Sebastian Coe will defy a summons from the British House of Commons culture, media and sport select committee to answer further questions about what he knew about the extent of IAAF corruption and Russian doping by the end of January because he believes he has nothing new to tell them.
Damian Collins, the chair of the committee, called for the president of the International Association of Athletics Federations to return to parliament after hearing testimony from former London marathon race director Dave Bedford. That testimony, Collins said, had "presented clear and important questions" over when Coe first heard about marathon runner Liliya Shobukhova being extorted for $450,000 (€426,000) by IAAF and Russian officials.
However, the IAAF said that Coe had little else to tell MPs despite Bedford’s testimony.
“Today’s evidence has offered nothing new to the committee’s inquiry into ‘Combatting Doping in Sport’,” it said. “All information including the emails central to their questioning today were sent to their committee chair in June 2016 and acknowledged. Based upon this Coe has no further information he can provide to the inquiry.
“As we have previously confirmed, Coe’s number one priority was to ensure that the right people in the right place were aware of any allegations and were investigating them. This was confirmed when his office forwarded the emails to the man Coe trusted the most, Michael Beloff QC, the chair of the then recently established IAAF ethics commission, receipt of which Beloff acknowledged.”
Allegations
Earlier Bedford told MPs that he made several attempts to tell Coe about the Shobukhova case in August 2014 – including a phone call, an email with an attachment detailing what had gone on and text messages. He also told MPs that when he spoke to Coe on November 21st at a British Athletics Writers’ Association lunch he “had no inkling from that conversation that he was not aware of the subject matter in general terms”.
Bedford said he had first called Coe to tell him about the case when he was walking in the mountains with his son.
“It was a short conversation,” he told MPs. “I asked him was he aware of the allegations that had been put forward put to the ethics committee related to Liliya Shobukhova. And he said no, and I said, ‘In that case I am going to forward by email copies of the documents, because I believe you need to see them’.”
After sending Coe the email on August 8th and getting no response, Bedford followed up with another text message, to which Coe again did not reply.
Bedford said: “The next flurry of activity happened on September 24th when I heard that Gabriel Dolle, who was the head of the anti-doping team, was leaving. I sent Seb a text which said, ‘I hear Dolle is leaving at the end of the week, push or walk? Hope this is not the start of a cover-up’. I got no response to it.”
Coe has always maintained that while he received the email from Bedford in August 2014 he had never opened the attachment which outlined how Shobukhova had been blackmailed because he thought the most important thing to do was to refer it straight to the IAAF’s independent ethics committee.
Lack of curiosity
Last year the ethics committee banned several of those named in the document, including Papa Massata Diack, a former IAAF marketing executive and the son of former president Lamine Diack, Valentin Balakhnichev, former president of the Russian athletics federation and IAAF treasurer, and Alexei Melnikov, former chief coach for Russian endurance athletes. Dolle, meanwhile, was banned for five years.

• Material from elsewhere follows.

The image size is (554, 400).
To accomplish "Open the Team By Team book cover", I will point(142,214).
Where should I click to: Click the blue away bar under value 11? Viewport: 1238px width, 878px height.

Bedford was asked by MPs whether he found it strange that Coe forwarded on his email to Beloff without opening the attachment. “It is fair to say I was very surprised and quite disappointed,” he said.
The Scottish National Party MP John Nicolson suggested to Bedford that given Coe had been brought in to clean up athletics, his lack of curiosity about corruption was “extraordinary”.
In his reply Bedford suggested that Coe might have been playing the long game, waiting to see if he could get elected in August 2015 so that he could make significant changes to the IAAF.
“If you look at what has happened subsequently to him, being elected to a position of power, there are clear implications that he wants the integrity of our sport brought back and he has made significant steps towards that happening,” he said.
“I think that it might be true that he decided that the best way he could help the sport was to make sure that he got elected as president, because if it didn’t happen then there was no future for the sport.”